From the line containing "This screenshot has" to the line containing "Given: Click the Save Data button" in the entries below, reproduce every line exactly, ends included. Nothing else belongs in the copy, and no pictures.

····················

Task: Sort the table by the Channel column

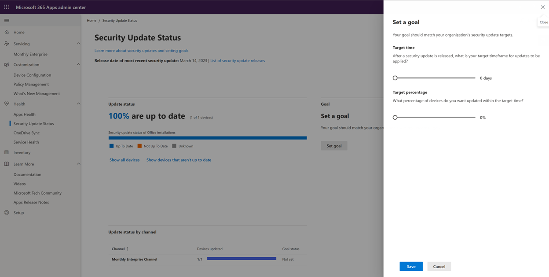Action: (120, 248)
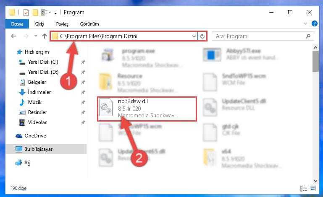
Task: Open recent locations dropdown arrow
Action: point(36,36)
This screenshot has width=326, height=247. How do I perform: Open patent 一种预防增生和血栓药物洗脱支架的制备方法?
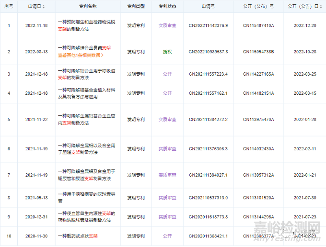(x=86, y=25)
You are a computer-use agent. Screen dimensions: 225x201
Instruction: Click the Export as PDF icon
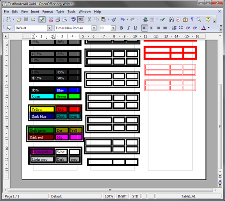coord(51,20)
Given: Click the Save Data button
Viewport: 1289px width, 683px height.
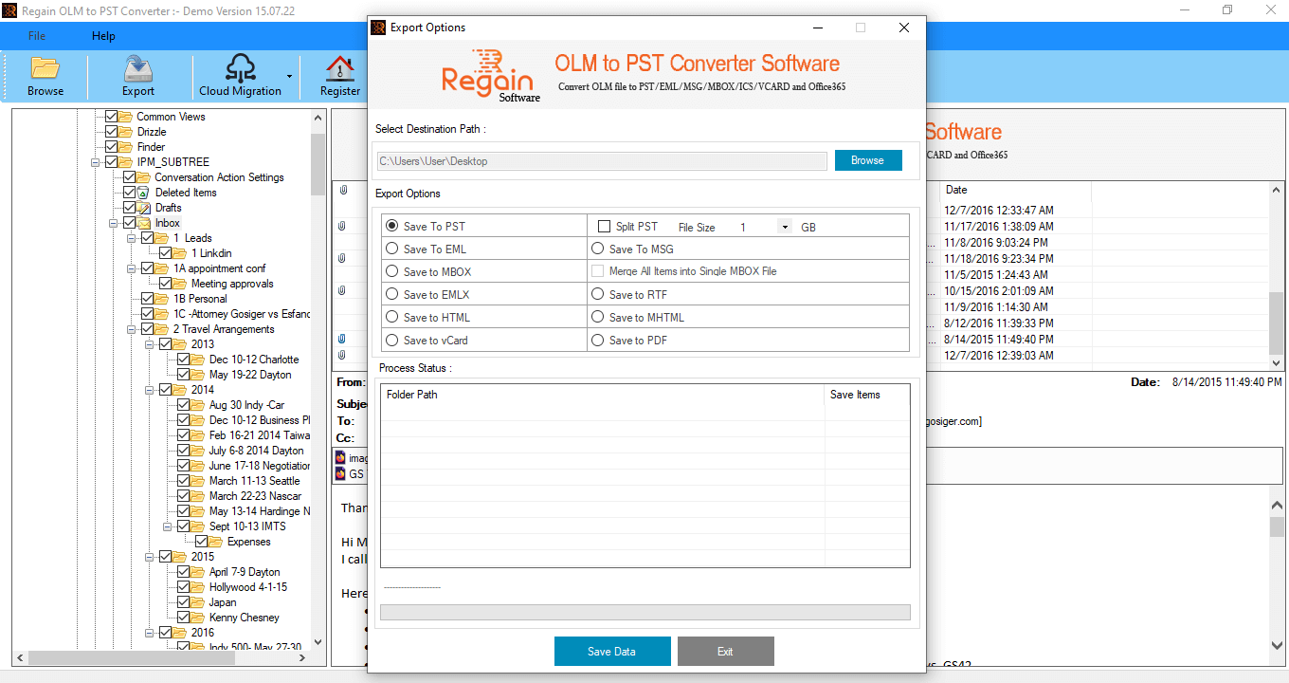Looking at the screenshot, I should coord(611,651).

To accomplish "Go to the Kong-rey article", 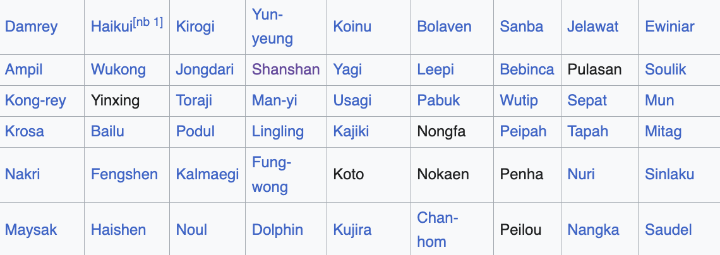I will click(35, 100).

····················

Solution to this exercise -
This screenshot has width=326, height=247. How do I perform: Open patent 一种预防增生和血栓药物洗脱支架的制备方法?
(x=86, y=25)
You are a computer-use agent. Screen dimensions: 225x201
Instruction: Click the Export as PDF icon
coord(51,20)
Given: Click the Save Data button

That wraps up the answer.